Послушав стихи Поплавского, Георгий Иванов особенно выделил "Розу смерти", и тот попросил разрешения посвятить стихотворение Георгию Иванову. По его же совету "Розу смерти" напечатало "Звено". Автора стихотворения Г. Иванов представил Зинаиде Гиппиус, и с того времени Поплавский стал непременным участником "воскресений" Мережковских.

Когда "Флаги" Бориса Поплавского наконец были изданы, Георгий Иванов написал о них в "Числах". "Люблю грозу в начале мая, люблю стихи Бориса Поплавского! – невольно хочется повторить". Почему и вслед за кем "повторить"? Потому что в свое время теми же словами Федор Сологуб приветствовал Игоря Северянина в предисловии к его "Громокипящему кубку". "И для того, чтобы постараться проверить это слепое ощущение "любви", – писал Г. Иванов, – надо сделать усилие над собой: очарование стихов Поплавского – очень сильное очарование". Можно сказать, что и для себя и для современников он открыл Поплавского-поэта. Его, конечно, знали на Монпарнасе и отдавали должное как своего рода "генератору идей", великолепному собеседнику, яркой личности.
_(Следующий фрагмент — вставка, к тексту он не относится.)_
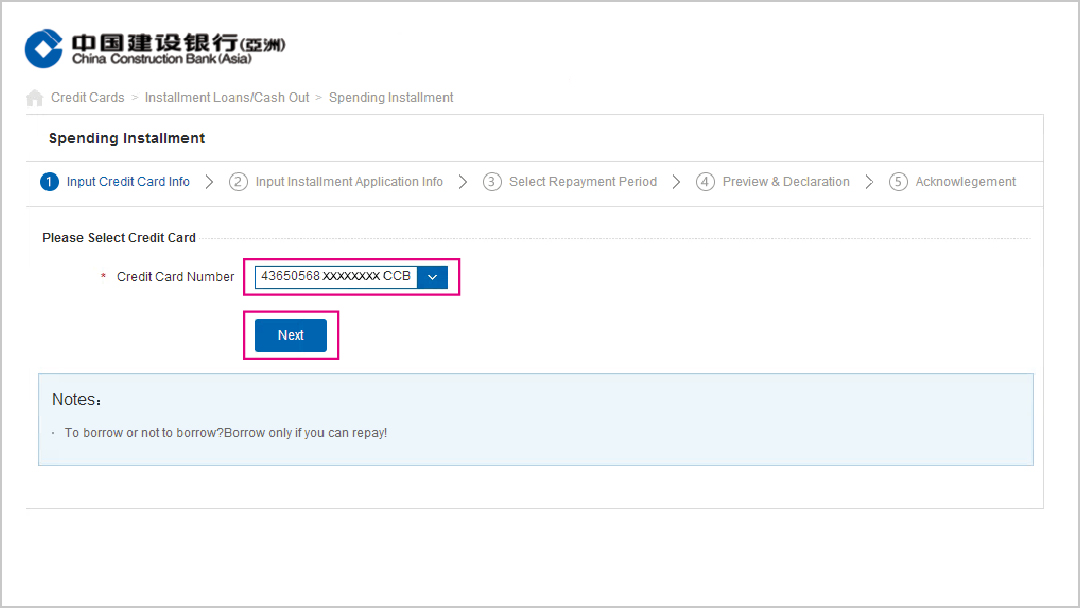This screenshot has width=1080, height=608.
Task: Expand the Credit Card Number dropdown arrow
Action: click(432, 277)
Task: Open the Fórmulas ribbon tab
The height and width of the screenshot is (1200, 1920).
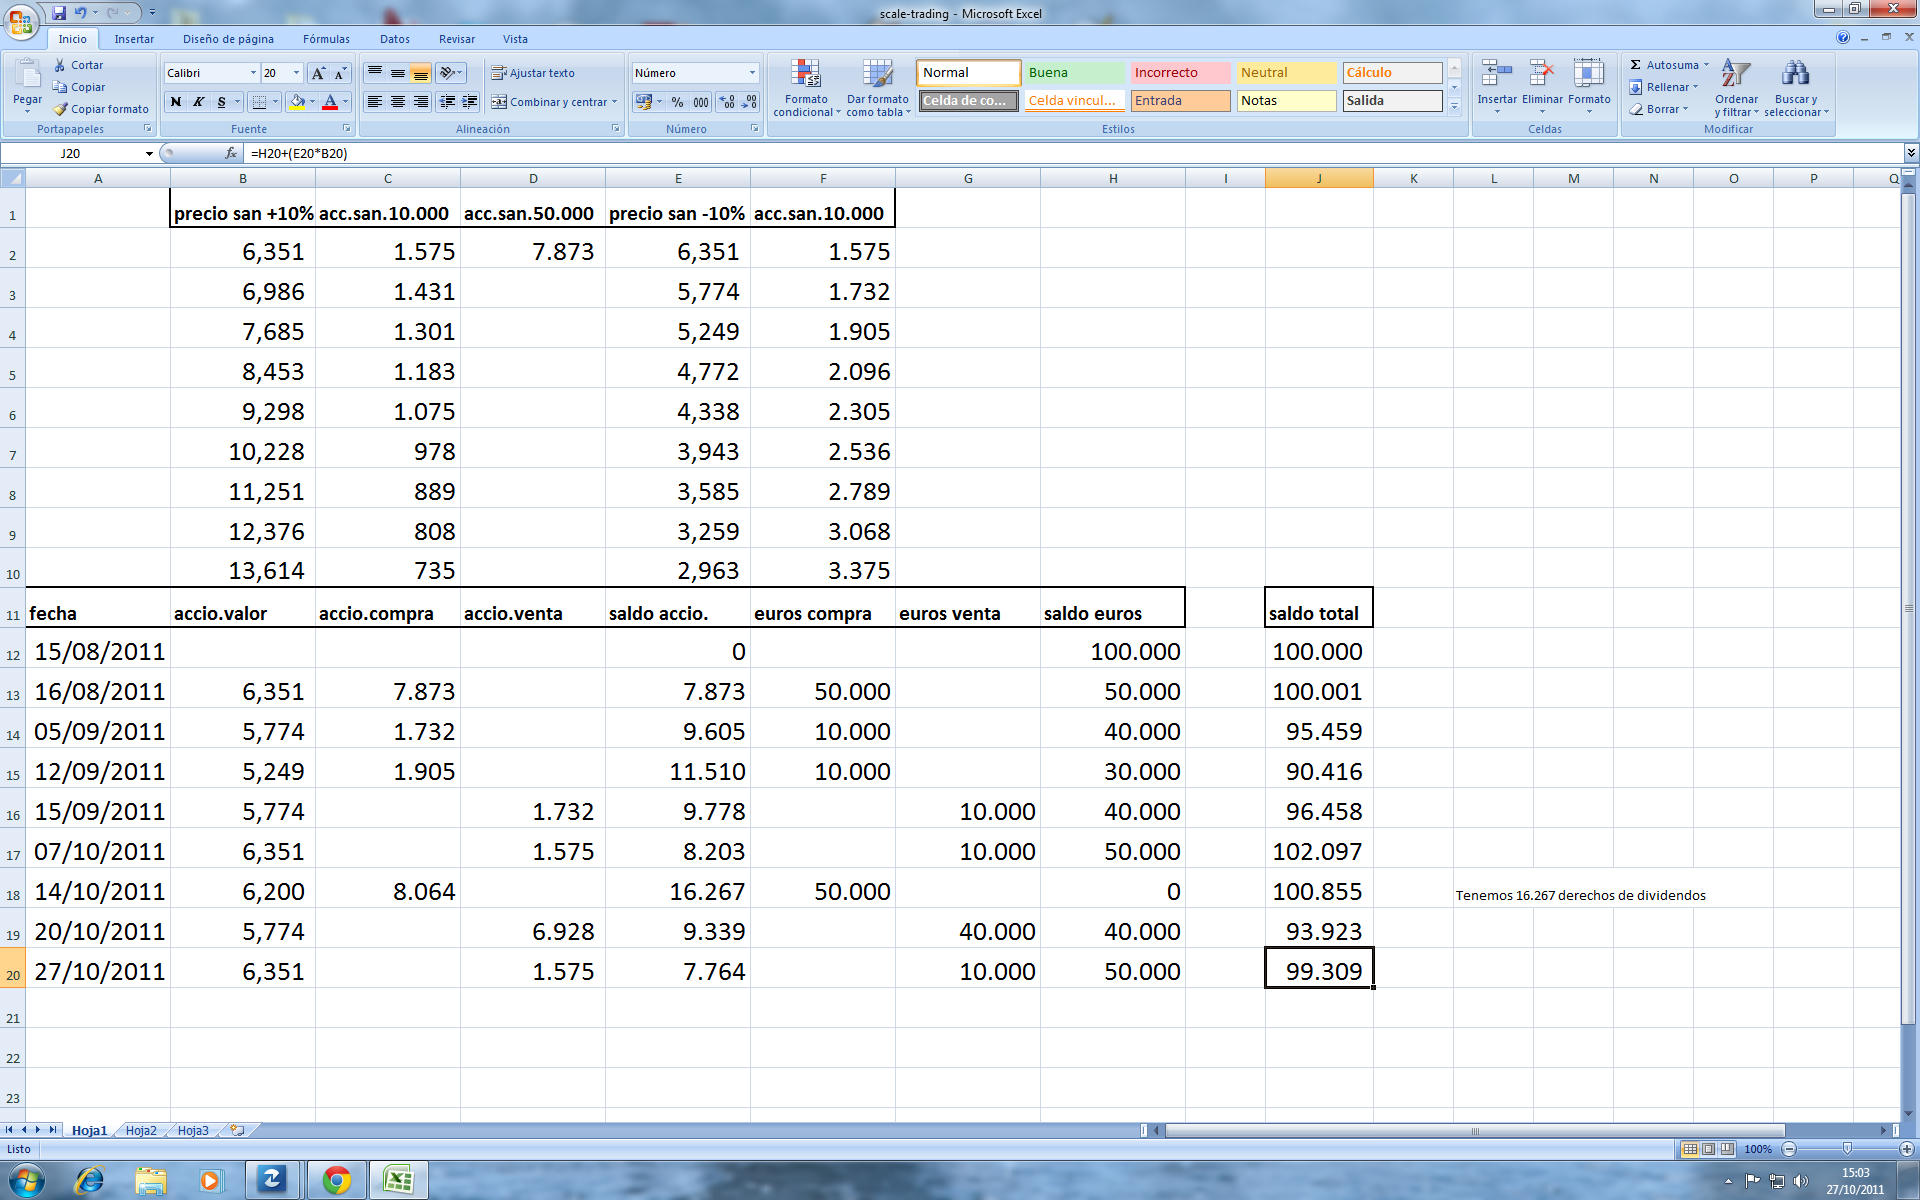Action: [326, 39]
Но Георгий Иванов первый прозорливо оценил его поэзию тогда, когда Поплавский напечатал еще так мало и ни одной книги.

Случай с Поплавским не был ни первым, ни единственным. Много раньше Георгий Иванов открыл как поэта Ирину Одоевцеву. В этом признавалась и она сама в мемуарах "На берегах Невы": "Как это ни странно, меня "открыл" не мой учитель Гумилёв, а Георгий Иванов. Произошло это важное в моей жизни событие 30 апреля 1920 года". И Одоевцева, и Поплавский как поэты оправдали надежды и предсказания.
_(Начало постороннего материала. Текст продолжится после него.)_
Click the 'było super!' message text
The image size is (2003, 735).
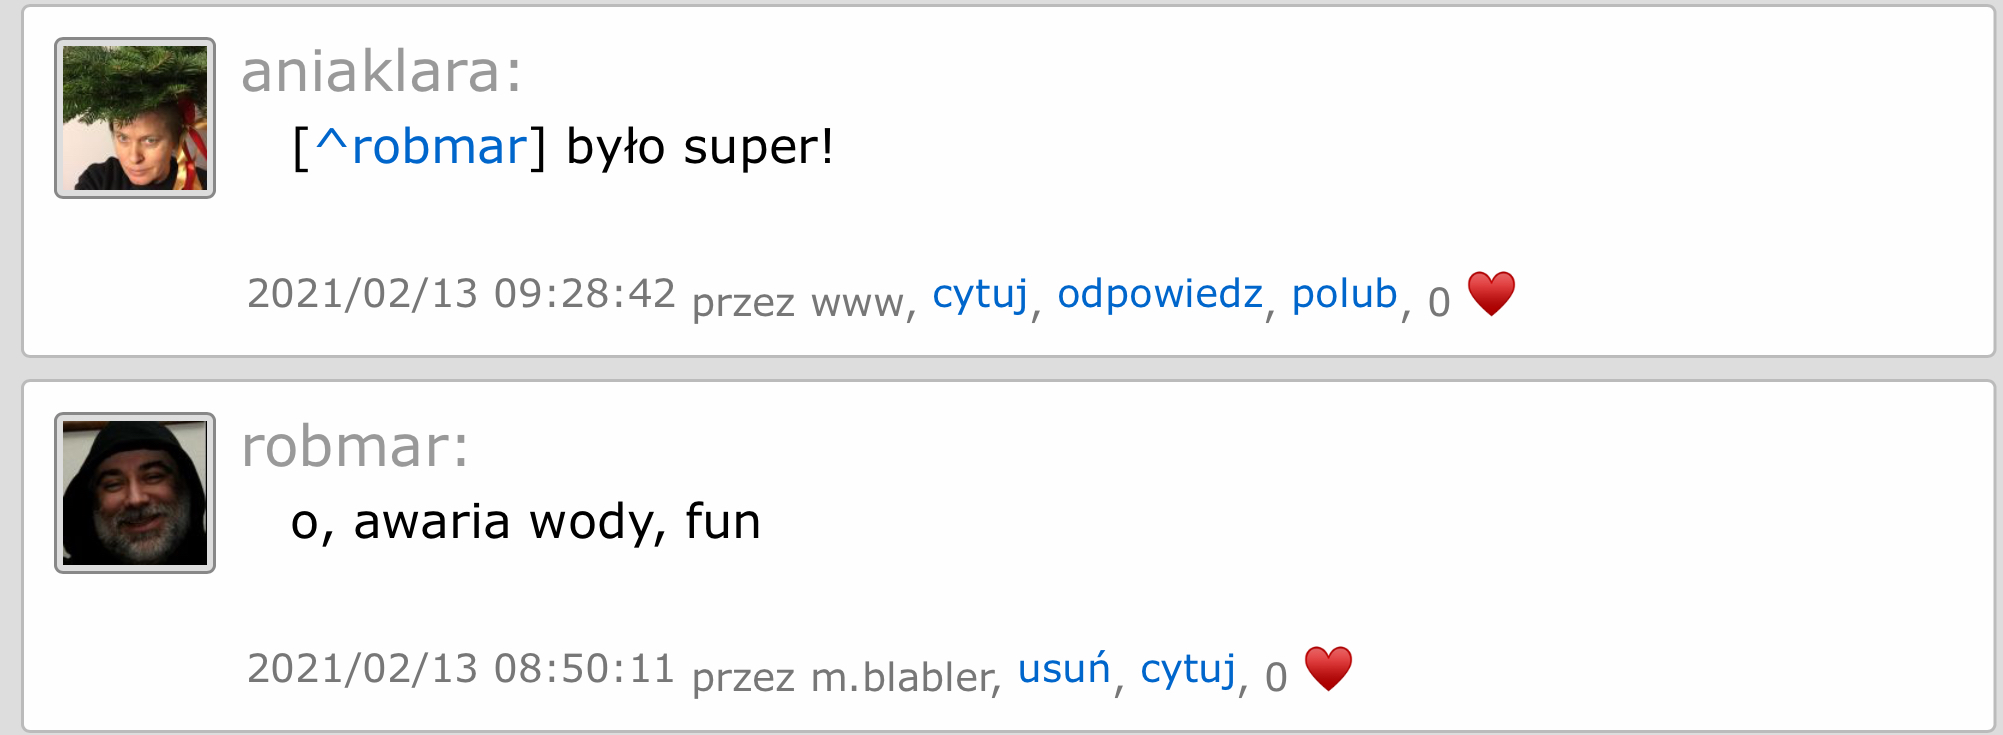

Еще одно значительное "открытие" - Владимир Алексеевич Смоленский. Девятнадцати лет от роду он с армией Врангеля покинул Россию. Попал в Африку, где жилось ему нелегко. Но еще суровее пришлось в Париже, куда через два года со скудными пожитками и тетрадкой написанных в Тунисе стихов он с трудом перебрался. Окончить гимназию в России не удалось, так как ушел в Добровольческую армию. Гимназию окончил в Париже, работал на автомобильном заводе – там охотно принимали русских. Затем работал бухгалтером в каком-то винном деле, "считал чужие бутылки", как говорил Ходасевич. В 1929 году Смоленский начал печататься, еще очень робко. И тогда же Г. Иванов, относившийся к стихам большинства русских парижан сдержанно, услышал, как Смоленский читал стихотворение "Мост" - о нашедших ночлег "Под аркою воздушного моста – / Без имени, без счастья, без креста".

Течет река в небесные сады,
Покамест Ангел утренней звезды.
Чтоб душам в небесах не утонуть,
Большим крылом не перережет путь.

Георгий Иванов отозвался о никому не известном за пределами русского Монпарнаса Смоленском как о "новой восходящей звезде". Предсказание сбылось - Смоленский выдвинулся на одно из видных мест в поэзии русского зарубежья. Считал себя последователем Ходасевича, формально так он и было, а эмоционально стихи его ближе к "парижской ноте" и Георгию Иванову.